Le rapport de l'AIE et de l'OCDE montre que des progrès ont été accomplis, mais que des obstacles subsistent, tels que les coûts élevés et l'absence de normes internationales. Les défis structurels ralentissent particulièrement l'adoption dans les chaînes d'approvisionnement en terres rares.
Les nouvelles restrictions à l'exportation imposées par la Chine et les tensions géopolitiques croissantes ont une fois de plus mis en évidence les risques d'approvisionnement en matières premières essentielles au cours de l'année écoulée. Alors que les chaînes d'approvisionnement - en particulier dans le traitement et le raffinage - restent très concentrées et que la demande de lithium, de terres rares et d'autres matériaux continue de croître, le développement d'autres options d'approvisionnement peine à suivre le rythme. C'est ce qui ressort d'un nouveau rapport par l'Agence internationale de l'énergie (AIE) et l'OCDE.
Ces dernières années, un large éventail de mesures politiques a été mis en place pour réduire ces risques. Dans les stratégies axées sur la diversification des chaînes d'approvisionnement et la promotion d'un approvisionnement durable et responsable, les systèmes de traçabilité jouent un rôle central. Une enquête conjointe de l'AIE et de l'OCDE auprès de plus de 80 entreprises montre qu'environ deux tiers d'entre elles utilisent déjà de tels systèmes. Les acteurs du secteur amont sont nettement plus avancés que ceux des secteurs intermédiaire et aval. C'est dans les chaînes d'approvisionnement en cobalt que les systèmes de traçabilité sont les plus répandus. Les terres rares suscitent un vif intérêt, mais leur mise en œuvre est entravée par des problèmes structurels. Il s'agit notamment des très faibles quantités de ces matériaux utilisées dans les composants, de l'étiquetage générique ou incohérent et des préoccupations relatives à la protection des secrets commerciaux.
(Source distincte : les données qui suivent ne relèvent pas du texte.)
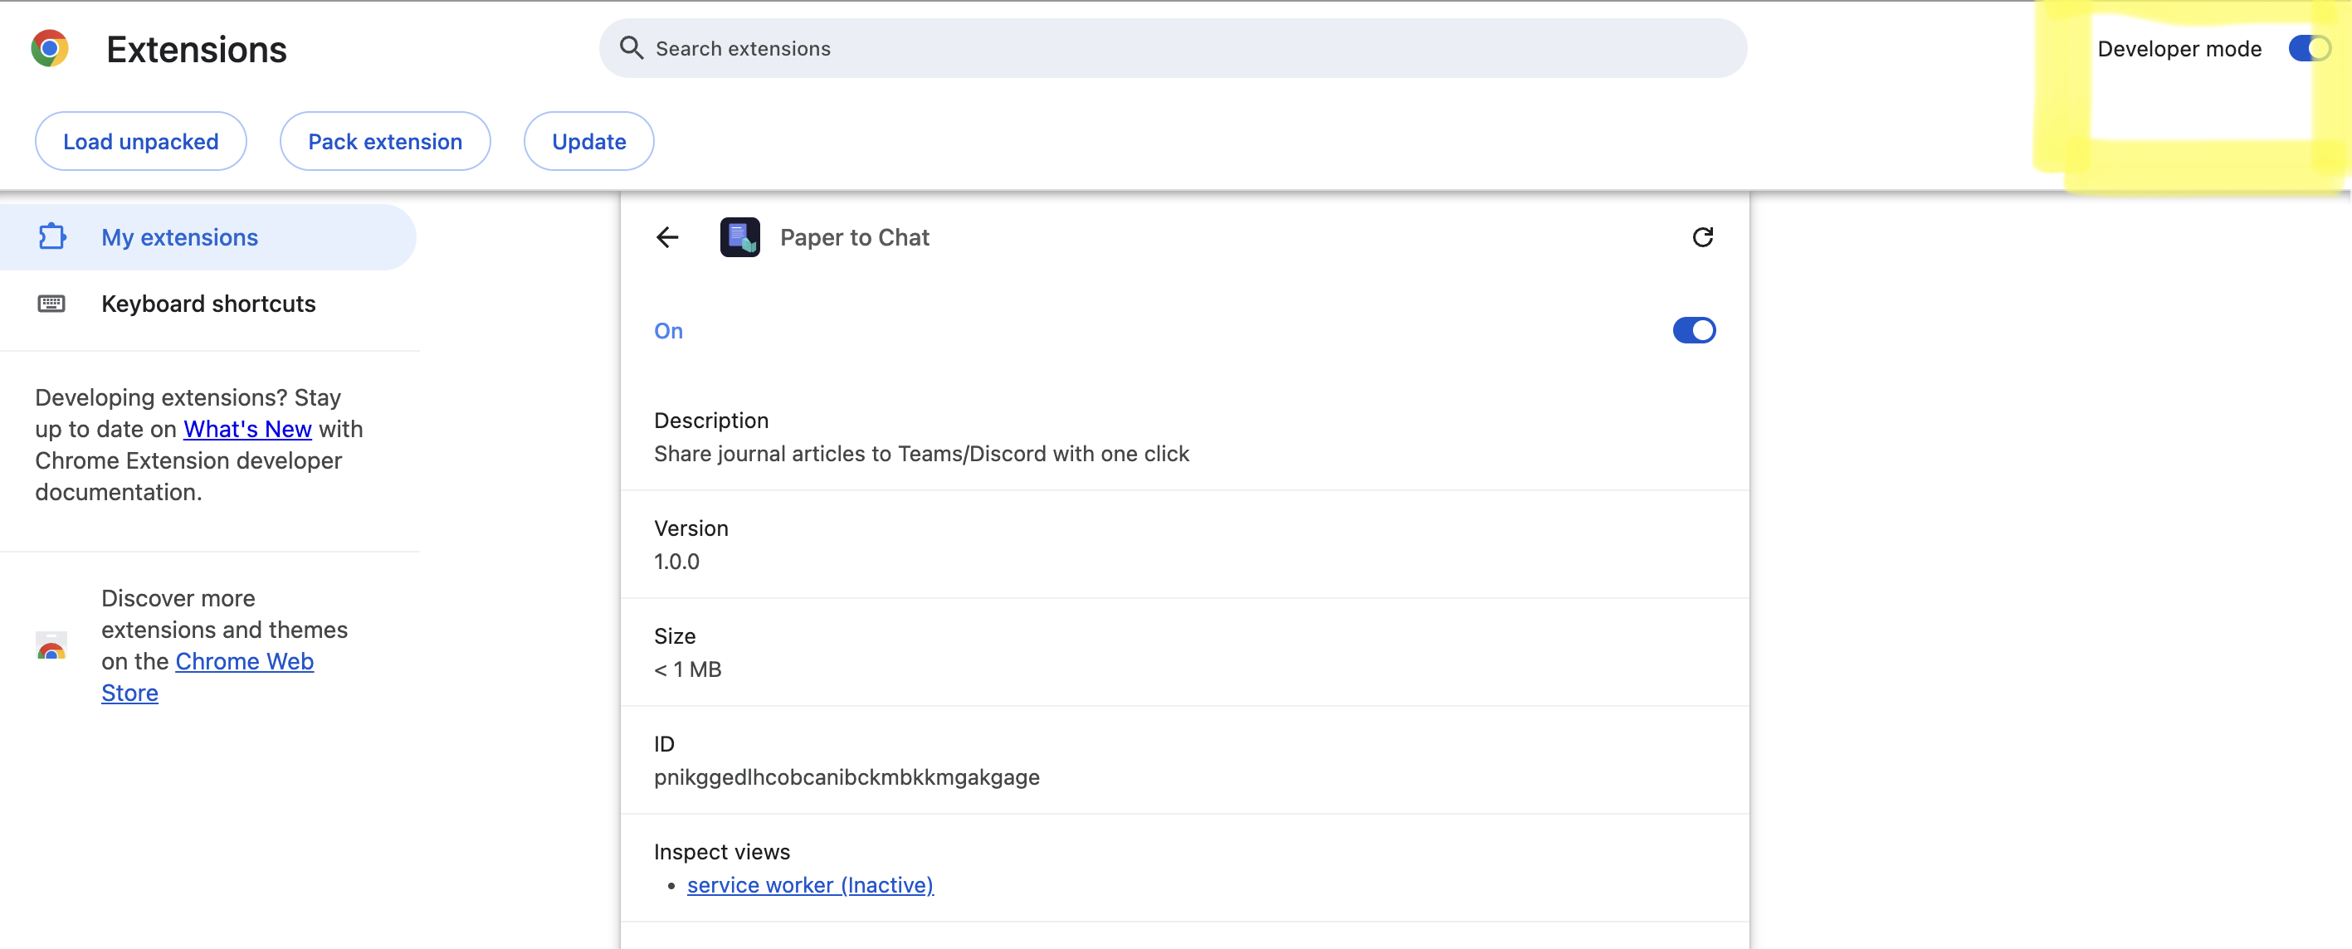Go back using the left arrow
Screen dimensions: 2352x949
pos(667,237)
L'extension de la traçabilité pourrait réduire les risques d'investissement
L'enquête montre également que de nombreux systèmes restent incomplets. Alors que presque toutes les entreprises collectent des données sur le pays d'origine, des informations plus détaillées, telles que l'impact environnemental ou les données sur la responsabilité des entreprises, sont beaucoup moins souvent recueillies. Pourtant, ces données pourraient contribuer à attirer les investissements et à réduire les risques, en particulier dans les chaînes d'approvisionnement en phase de démarrage et moins normalisées, telles que le graphite, les terres rares et le lithium.
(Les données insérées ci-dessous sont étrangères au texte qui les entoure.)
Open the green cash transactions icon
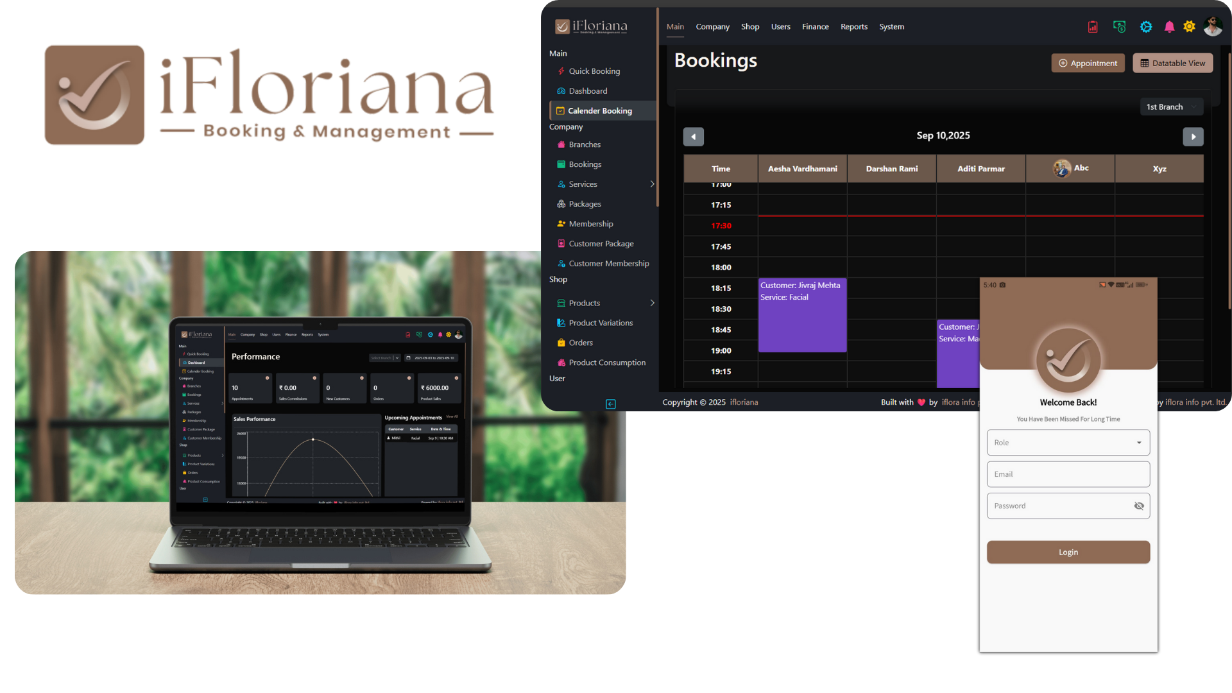 pyautogui.click(x=1119, y=27)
Les auteurs identifient les coûts élevés, le manque d'interopérabilité entre les systèmes et les faibles incitations au partage des données comme des obstacles majeurs à la poursuite de l'expansion. Ils recommandent un soutien financier ciblé pour les acteurs en amont et les plus petits acteurs en particulier. En outre, les normes internationales devraient être mieux alignées afin de rendre les données plus comparables et plus faciles à utiliser.